» **Assignment**:
Repeat each line of the data below exactly, but skip the pictures.

Dataset records Block Start

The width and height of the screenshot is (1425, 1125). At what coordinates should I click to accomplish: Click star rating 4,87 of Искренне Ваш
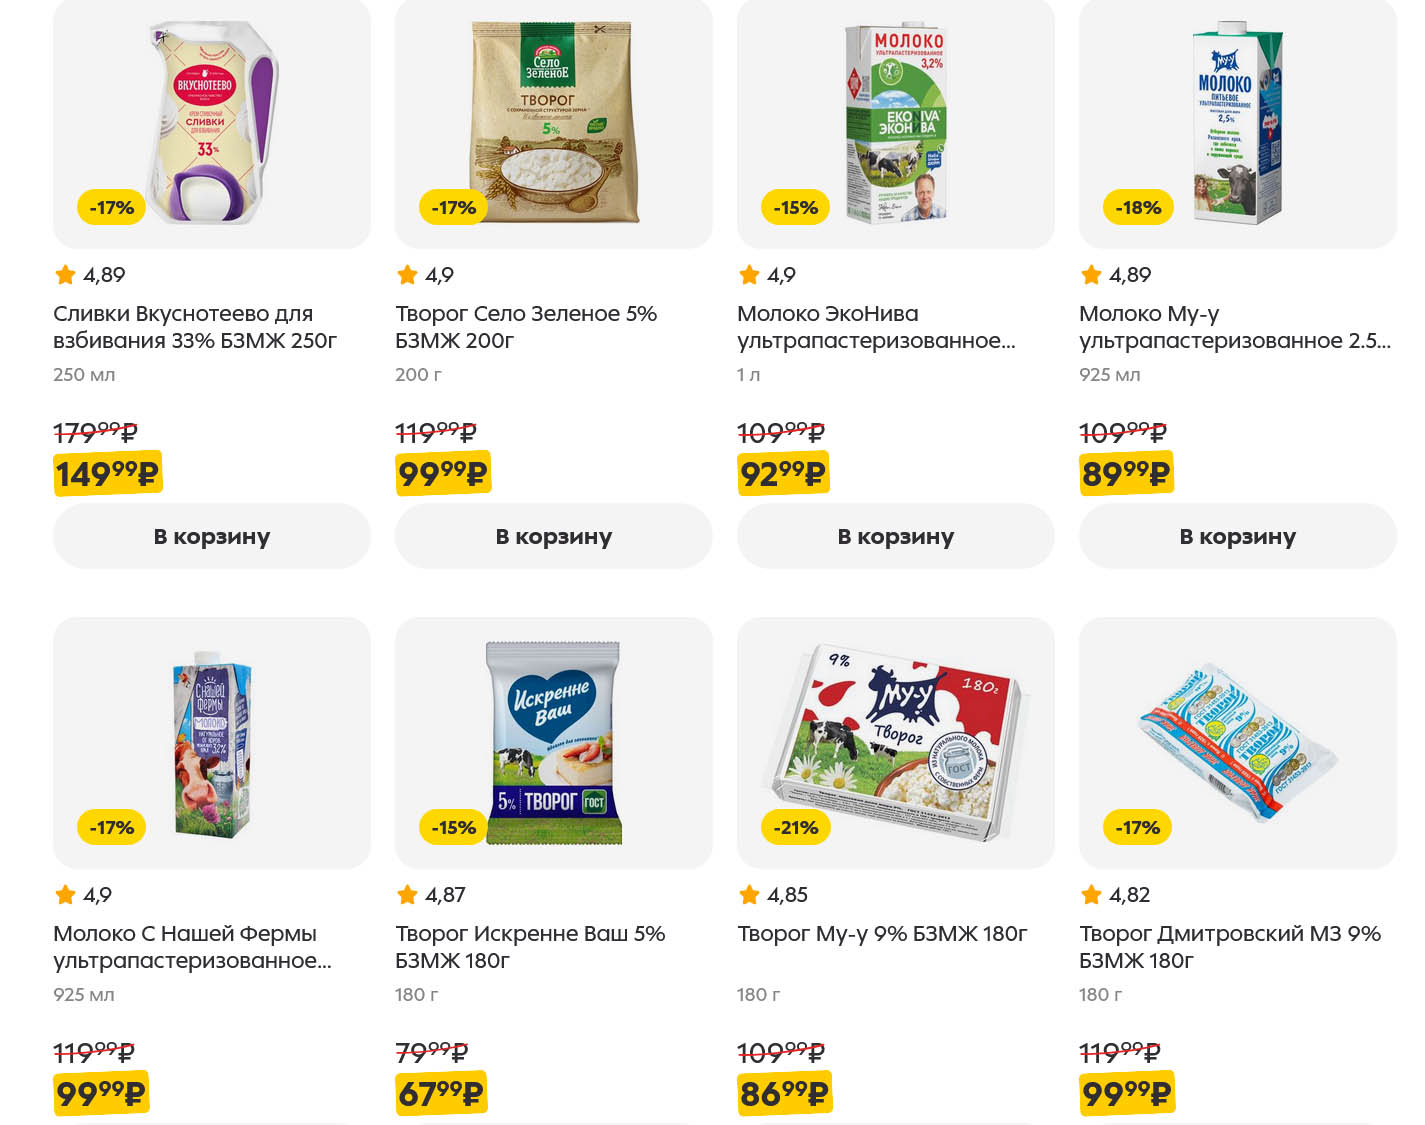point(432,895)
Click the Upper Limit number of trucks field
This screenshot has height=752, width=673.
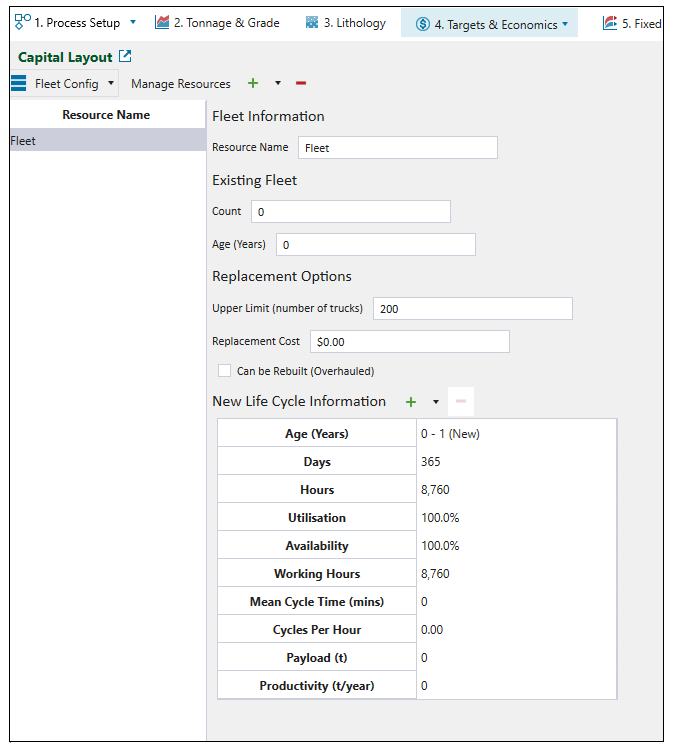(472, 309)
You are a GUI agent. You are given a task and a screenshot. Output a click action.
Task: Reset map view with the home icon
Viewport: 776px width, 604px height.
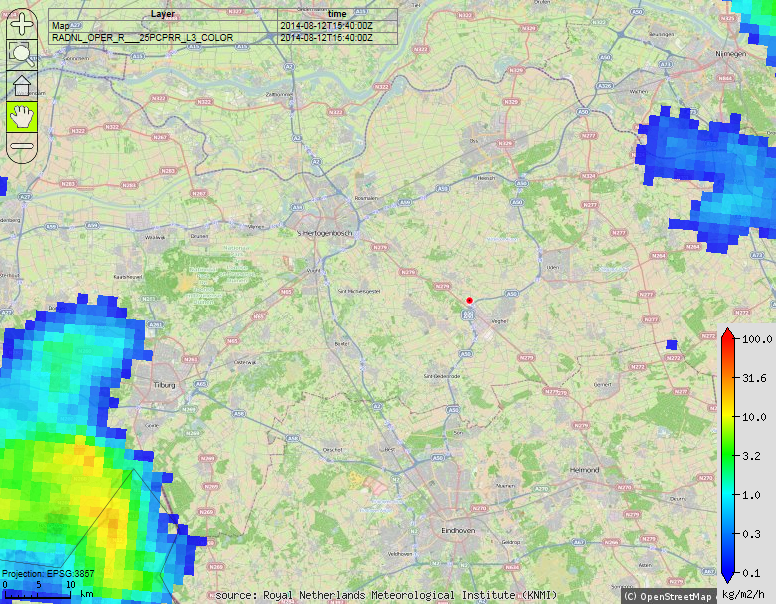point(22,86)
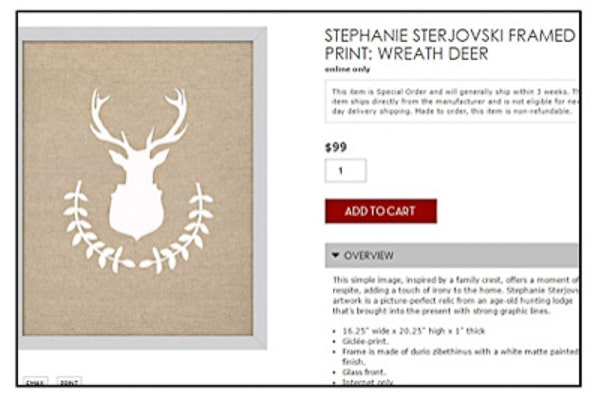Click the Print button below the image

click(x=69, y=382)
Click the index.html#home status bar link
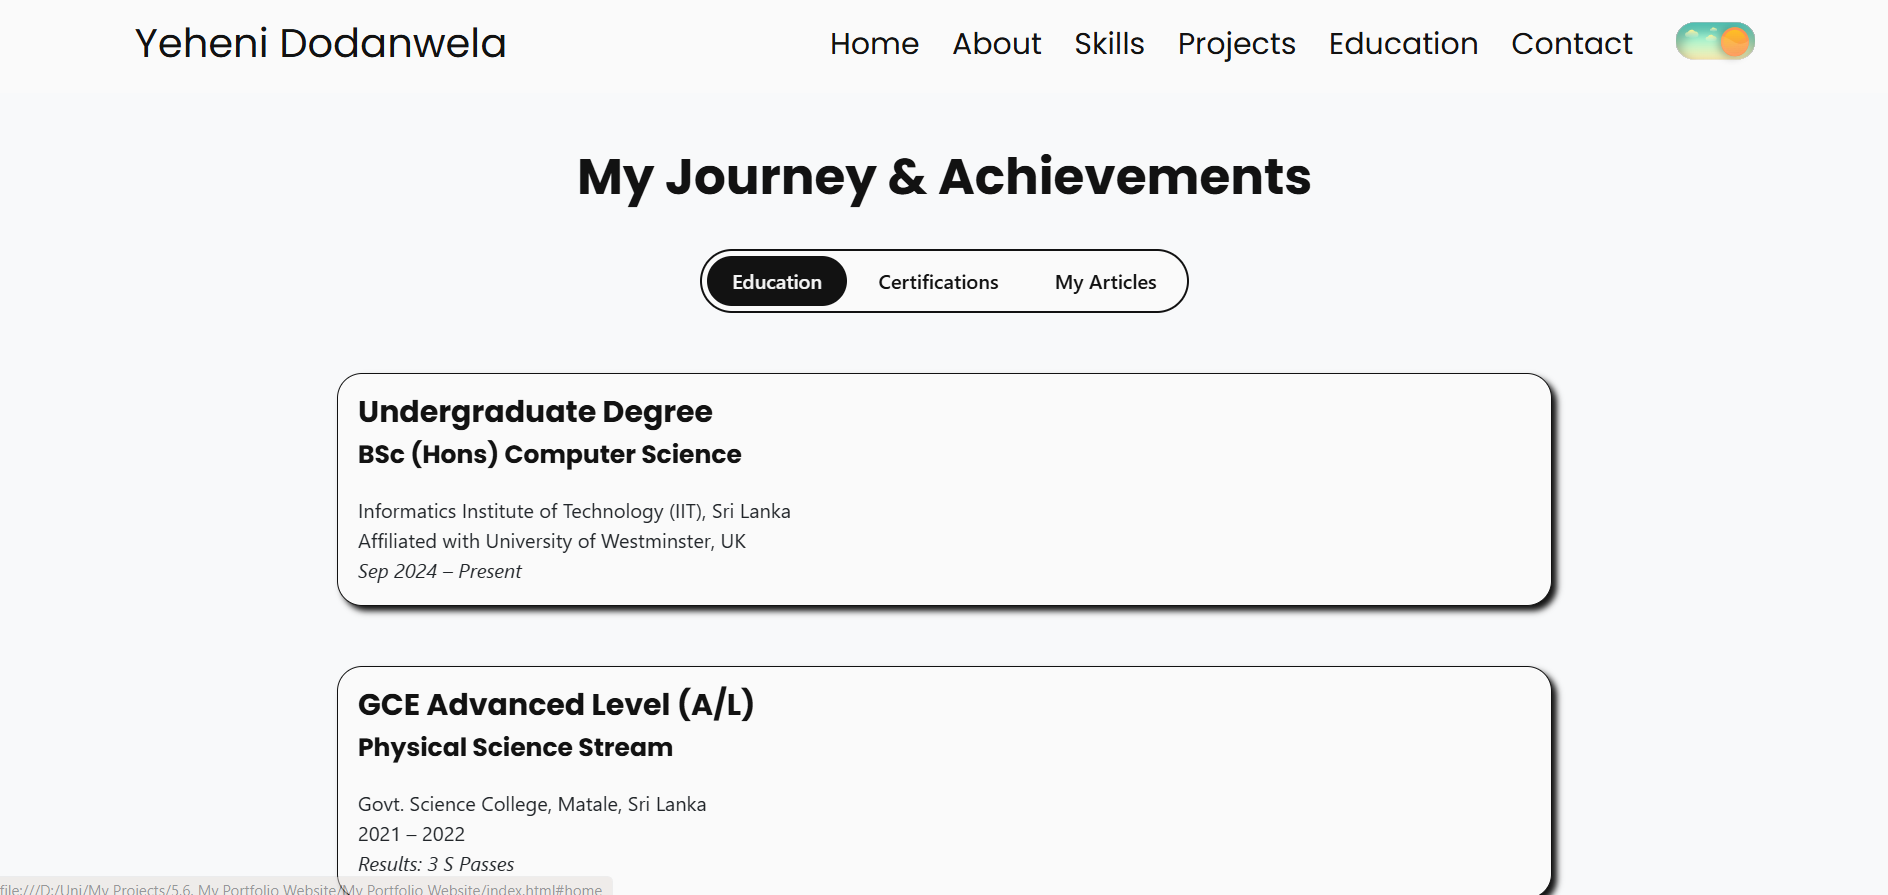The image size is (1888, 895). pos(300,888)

Dataset records Block End

» **Written answer**:
The width and height of the screenshot is (1425, 1125). At what coordinates should I click to accomplish: Click star rating 4,87 of Искренне Ваш
point(432,895)
Click the Upper Limit number of trucks field
This screenshot has height=752, width=673.
(472, 309)
You are a GUI agent. You are given a task and a screenshot. Output a click action.
Task: Reset map view with the home icon
Viewport: 776px width, 604px height.
point(22,86)
Click the Print button below the image

click(x=69, y=382)
Click the index.html#home status bar link
The image size is (1888, 895). pos(300,888)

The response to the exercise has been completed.